Le rapport estime, enfin, qu’il est urgent de redéfinir et de clarifier les missions et les modes d’action des différents acteurs et qu’une mission de service propre à la psychiatrie soit définie. Deux mois après ce rapport, et à la toute fin du mandat de Nicolas Sarkozy, la secrétaire d’État aux Solidarités Marie-Anne Montchamp a présenté, en février 2012, le nouveau plan santé mentale 2011-2015. Un « plan nouvelle génération » : il trace les grandes lignes et orientations, et laisse le soin aux administrations centrales, opérateurs nationaux, ARS et acteurs de terrain de les décliner à leur échelle. Autour de la thématique « prévenir et réduire les ruptures », le plan s’organise en quatre axes. Le premier concerne les ruptures au cours de la vie et porte sur la prévention, sur l’amélioration de l’accès aux soins, de la continuité des soins et de l’accompagnement, ainsi que sur l’amélioration de l’accès au logement, des droits et de la qualité de vie des usagers. Ce leitmotiv se décline ensuite selon les publics et les territoires afin, notamment, de « faire évoluer le secteur en assurant partout la responsabilité et la continuité des soins ». Ce point prévoit que le secteur sera un « outil au service d’un territoire ». Le plan indique aussi qu’il faut octroyer à la psychiatrie une autre mission de service public que celle sur les soins sans consentement, « sur la base des atouts de la politique de secteur ».

« Bonnes intentions »

D’autres préconisations générales suivent, sur le rééquilibrage de l’offre de soins au niveau géographique et des financements en fonction des besoins, et sur le développement des coopérations et complémentarités professionnelles. Le troisième axe concerne les rapports entre la psychiatrie et la société, ses représentations dans la population générale ou les professionnels, ainsi que l’image des usagers, qu’il convient d’améliorer. Il enjoint également aux acteurs de « repenser la sécurité » en psychiatrie sous l’angle de la bientraitance. Enfin, le dernier axe vise à favoriser les liens entre les professionnels via les réseaux, la recherche, la formation ciblée de certains ou pluriprofessionnelle pour d’autres. Les ARS doivent présenter leurs priorités et leurs actions régionales au sein de leur projets régionaux de santé (PRS) avant juillet 2012, tout comme les administrations centrales et les opérateurs nationaux, à la DGS, chargée du pilotage du plan.

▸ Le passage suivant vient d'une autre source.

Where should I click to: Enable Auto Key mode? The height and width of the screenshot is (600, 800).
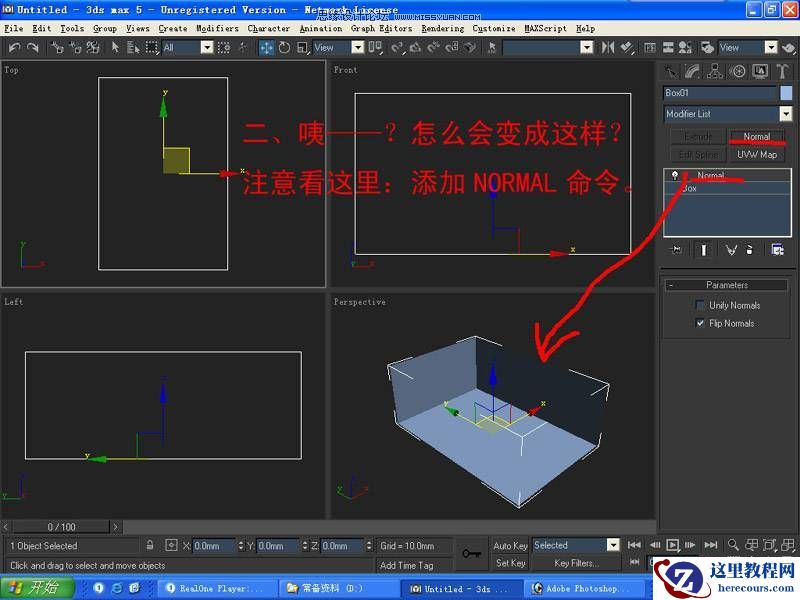coord(510,545)
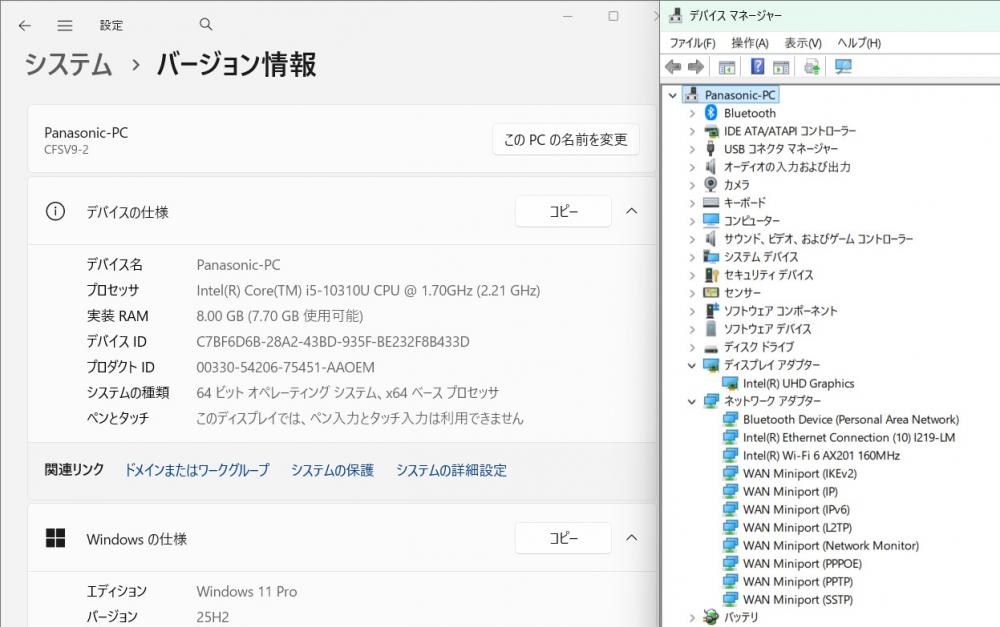Click the Settings search magnifier icon
Viewport: 1000px width, 627px height.
click(206, 25)
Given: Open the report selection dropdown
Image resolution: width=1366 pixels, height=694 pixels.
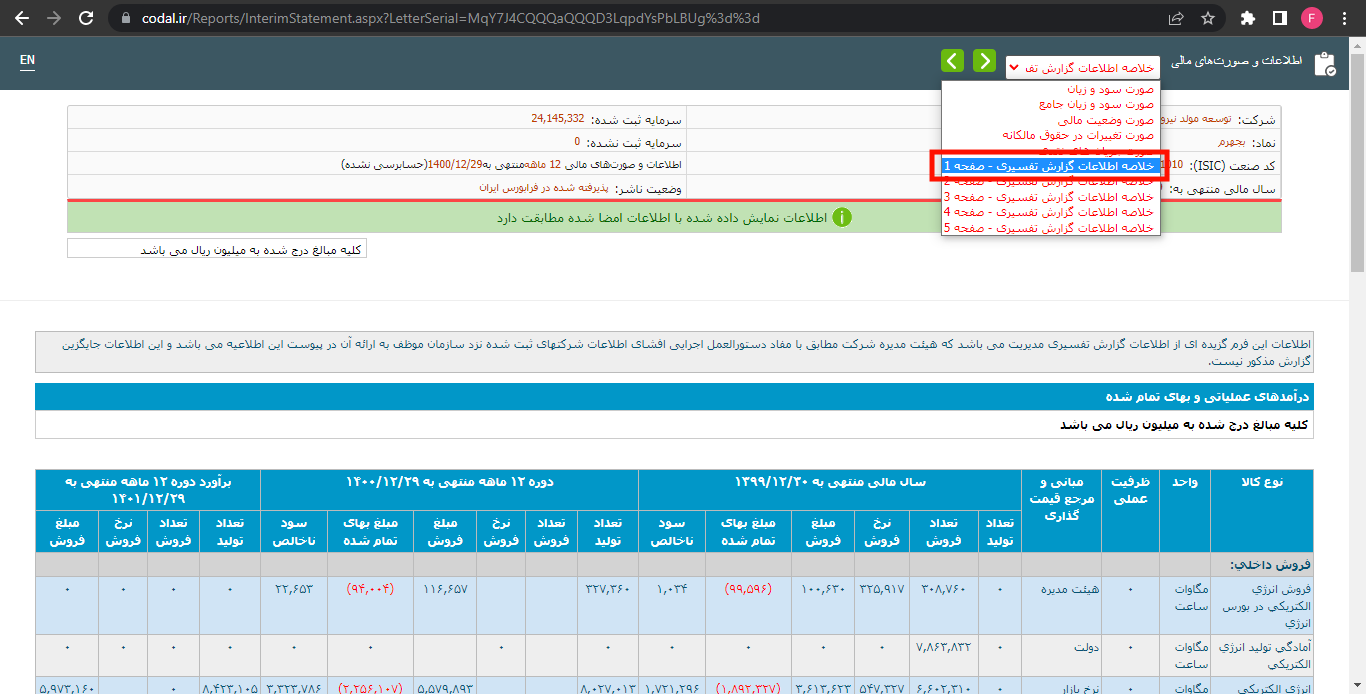Looking at the screenshot, I should (1082, 67).
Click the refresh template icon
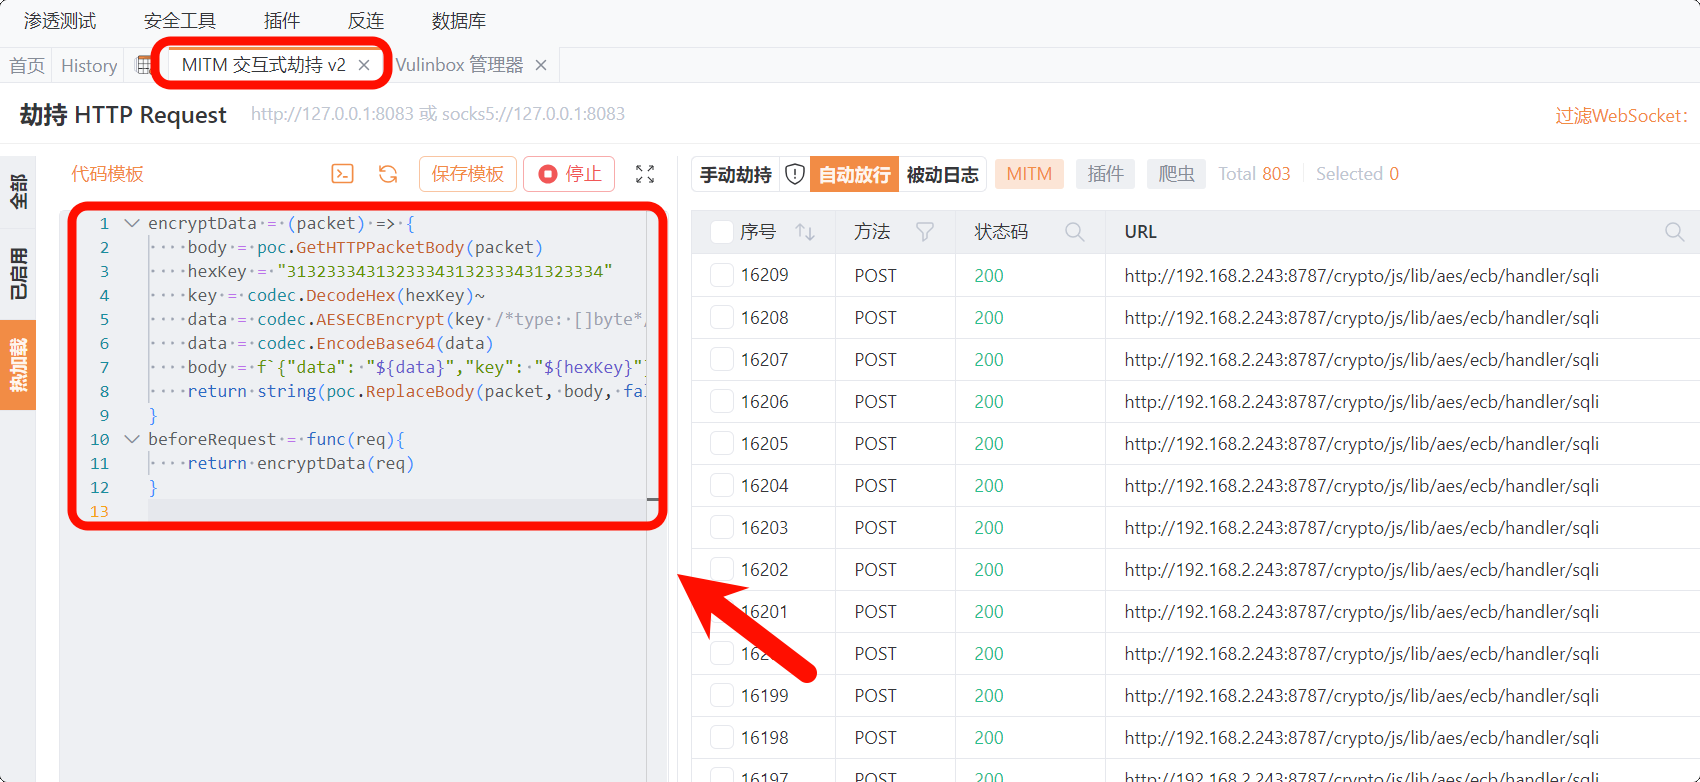Viewport: 1700px width, 782px height. click(x=388, y=174)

Sur le fond, en tout cas, ce nouveau plan n’a pas vraiment comblé les attentes. « Une litanie de bonnes intentions et de vagues propositions organisationnelles de nature administrative », sans « axe central organisateur », a, ainsi, commenté la FASM-Croix-Marine, dont certaines des demandes ont pourtant été reprises. « Un simple assemblage de thèmes et de recommandations régulièrement déclinés depuis quinze ans », pour le Syndicat des psychiatres des hôpitaux. Qui s’interroge : « Tout ça pour ça ? » Pour Nicole Garret-Glonaec, ce plan « n’est ni bon ni mauvais. On ne sait pas dans quel sens il va. Il n’y a aucune orientation ni aucune précision sur les moyens mis en œuvre. Les grandes orientations devaient être suivies d’orientations pratiques : cela n’a pas été fait. » Olivier Labouret se montre prudent. « Ce plan veut mettre en place une nouvelle mission de service public de proximité sur le secteur, qu’il définit comme un outil territorial, alors que c’est d’abord un outil démocratique d’accès aux soins. Ce nouveau plan fait aussi la part belle aux ARS, qui sont très peu démocratiques dans leur fonctionnement. » À charge, pour le nouveau gouvernement, de prendre le relais.